Quando criamos pessoas dependentes, incentivamos mesmo sem querer, que alguns não se desenvolvam e fiquem apenas na dependência. É importante a pessoa assumir as rédeas e aprender a caminhar com suas próprias pernas. O autor do livro usou a citação de Lupton, que creio que resume bem o assunto:
“Quando o alívio à dificuldade não serve de transição para o desenvolvimento de forma oportuna, a compaixão torna-se tóxica” (MARTINS, 2019, p. 211).
Há mais ou menos 20 anos atrás trabalhei na rua, por conta disso, não me surpreendi com os relatos do livro do pastor Yago. Na rua todos sabiam quem oferecia janta e almoço de graça. Quais eram os albergues e onde conseguir pizza e salgadinho à noite. Era bem como o autor falou, tínhamos um cardápio, e bem variado, que quase sempre não falhava. Não era uma vida fácil, embora a falta de compromisso fizesse tudo valer a pena.
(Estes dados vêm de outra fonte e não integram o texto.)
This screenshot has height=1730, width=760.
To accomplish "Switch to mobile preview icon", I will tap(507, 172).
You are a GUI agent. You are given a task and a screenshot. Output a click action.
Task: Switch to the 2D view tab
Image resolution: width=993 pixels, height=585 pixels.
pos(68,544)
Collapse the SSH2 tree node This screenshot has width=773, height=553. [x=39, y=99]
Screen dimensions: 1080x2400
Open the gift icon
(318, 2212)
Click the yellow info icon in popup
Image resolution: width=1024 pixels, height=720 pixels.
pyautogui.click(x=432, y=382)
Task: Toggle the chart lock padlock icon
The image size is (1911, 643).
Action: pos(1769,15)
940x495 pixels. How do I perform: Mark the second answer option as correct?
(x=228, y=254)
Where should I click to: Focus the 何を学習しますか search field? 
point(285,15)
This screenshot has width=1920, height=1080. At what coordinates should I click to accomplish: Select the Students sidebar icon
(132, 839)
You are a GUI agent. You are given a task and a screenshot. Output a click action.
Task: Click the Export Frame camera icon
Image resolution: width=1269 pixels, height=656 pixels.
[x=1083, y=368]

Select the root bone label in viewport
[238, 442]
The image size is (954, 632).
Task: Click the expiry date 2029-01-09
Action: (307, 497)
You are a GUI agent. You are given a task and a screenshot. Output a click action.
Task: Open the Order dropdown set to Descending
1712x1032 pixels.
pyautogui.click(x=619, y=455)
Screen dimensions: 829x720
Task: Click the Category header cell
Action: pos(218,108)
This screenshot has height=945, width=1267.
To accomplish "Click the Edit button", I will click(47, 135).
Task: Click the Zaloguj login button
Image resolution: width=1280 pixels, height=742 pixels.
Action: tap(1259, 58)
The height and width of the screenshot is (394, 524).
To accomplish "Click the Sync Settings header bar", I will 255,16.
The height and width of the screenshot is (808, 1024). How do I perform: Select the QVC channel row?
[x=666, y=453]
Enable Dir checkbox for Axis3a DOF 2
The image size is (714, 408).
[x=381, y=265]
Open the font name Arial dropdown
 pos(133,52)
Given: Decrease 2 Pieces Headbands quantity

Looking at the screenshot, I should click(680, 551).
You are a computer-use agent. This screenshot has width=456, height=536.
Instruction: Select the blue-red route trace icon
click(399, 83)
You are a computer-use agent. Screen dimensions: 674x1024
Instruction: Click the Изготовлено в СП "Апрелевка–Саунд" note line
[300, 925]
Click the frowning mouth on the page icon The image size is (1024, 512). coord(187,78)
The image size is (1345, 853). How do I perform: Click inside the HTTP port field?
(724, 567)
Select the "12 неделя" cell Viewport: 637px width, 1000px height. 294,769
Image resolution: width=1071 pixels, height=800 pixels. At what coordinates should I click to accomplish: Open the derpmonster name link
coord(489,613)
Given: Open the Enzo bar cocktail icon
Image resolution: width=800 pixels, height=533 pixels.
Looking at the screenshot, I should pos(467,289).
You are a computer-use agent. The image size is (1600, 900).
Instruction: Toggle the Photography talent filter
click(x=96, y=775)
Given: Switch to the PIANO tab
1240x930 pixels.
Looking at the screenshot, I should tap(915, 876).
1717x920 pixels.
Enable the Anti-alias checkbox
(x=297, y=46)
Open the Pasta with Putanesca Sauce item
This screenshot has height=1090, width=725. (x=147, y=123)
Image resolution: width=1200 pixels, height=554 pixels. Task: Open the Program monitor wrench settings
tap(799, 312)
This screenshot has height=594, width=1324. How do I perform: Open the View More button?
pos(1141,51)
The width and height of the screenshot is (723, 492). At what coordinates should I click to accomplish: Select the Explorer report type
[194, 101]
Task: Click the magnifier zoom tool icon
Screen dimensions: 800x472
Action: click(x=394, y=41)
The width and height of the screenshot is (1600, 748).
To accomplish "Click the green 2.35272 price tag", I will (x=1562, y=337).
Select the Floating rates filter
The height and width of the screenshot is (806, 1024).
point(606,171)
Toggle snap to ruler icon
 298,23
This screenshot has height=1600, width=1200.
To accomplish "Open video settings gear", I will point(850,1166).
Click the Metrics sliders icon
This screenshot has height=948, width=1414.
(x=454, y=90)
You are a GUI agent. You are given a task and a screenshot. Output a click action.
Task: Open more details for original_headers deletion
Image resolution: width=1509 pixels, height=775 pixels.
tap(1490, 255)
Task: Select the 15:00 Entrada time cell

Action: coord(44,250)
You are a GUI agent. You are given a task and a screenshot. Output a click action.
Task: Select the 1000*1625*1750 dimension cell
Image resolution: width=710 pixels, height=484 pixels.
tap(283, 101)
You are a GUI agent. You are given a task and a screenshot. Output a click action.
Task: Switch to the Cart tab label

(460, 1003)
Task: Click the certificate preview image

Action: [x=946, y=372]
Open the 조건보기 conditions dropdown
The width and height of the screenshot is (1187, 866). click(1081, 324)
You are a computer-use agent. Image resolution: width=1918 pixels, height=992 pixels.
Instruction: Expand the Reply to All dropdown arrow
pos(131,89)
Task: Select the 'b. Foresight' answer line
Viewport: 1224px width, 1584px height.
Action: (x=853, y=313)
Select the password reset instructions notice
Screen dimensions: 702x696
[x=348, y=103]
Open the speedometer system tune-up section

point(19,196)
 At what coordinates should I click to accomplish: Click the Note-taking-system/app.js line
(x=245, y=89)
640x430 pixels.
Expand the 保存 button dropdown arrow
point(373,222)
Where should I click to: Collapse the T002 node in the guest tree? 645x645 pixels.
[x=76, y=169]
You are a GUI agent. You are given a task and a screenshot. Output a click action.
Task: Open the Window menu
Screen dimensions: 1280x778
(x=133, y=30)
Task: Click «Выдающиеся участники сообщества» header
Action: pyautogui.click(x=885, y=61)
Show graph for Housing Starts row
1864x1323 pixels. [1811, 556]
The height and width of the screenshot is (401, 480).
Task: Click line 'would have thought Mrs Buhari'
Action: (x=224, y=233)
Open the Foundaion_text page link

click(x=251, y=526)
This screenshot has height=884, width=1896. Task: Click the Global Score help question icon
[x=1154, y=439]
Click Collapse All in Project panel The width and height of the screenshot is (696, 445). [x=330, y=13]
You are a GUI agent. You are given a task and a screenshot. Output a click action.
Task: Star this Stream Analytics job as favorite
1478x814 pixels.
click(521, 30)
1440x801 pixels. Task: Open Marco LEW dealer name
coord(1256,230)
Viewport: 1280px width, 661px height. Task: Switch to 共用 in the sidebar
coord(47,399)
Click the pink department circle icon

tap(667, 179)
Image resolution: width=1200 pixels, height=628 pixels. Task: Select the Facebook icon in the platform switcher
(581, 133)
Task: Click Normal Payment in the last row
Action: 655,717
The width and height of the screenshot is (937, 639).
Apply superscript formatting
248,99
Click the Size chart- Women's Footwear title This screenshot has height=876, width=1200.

É claro que não podemos generalizar, muitos dos que estão na rua precisam de ajuda, contudo, existem os que fazem da mendicância uma forma de viver, por isso, é preciso mergulhar mais no assunto, entender mais o ambiente, para que possamos ajudar as pessoas que realmente não tem oportunidade e precisam de ajuda.
A caridade tóxica é feita de qualquer jeito, sem olhar para as pessoas e entender sua situação e as suas necessidades. Algumas vezes é preciso muito mais que dinheiro, é preciso ouvir, caminhar com a pessoa, mostrar a saída.
Ou nos comprometemos ou sairemos às ruas apenas para distribuir coisas, como se coisas realmente fizessem diferença na vida das pessoas.
BIBLIOGRAFIA
MARTINS, Yago, A máfia dos mendigos: Como a caridade aumenta a miséria, Editora Record, Rio de Janeiro, 2019.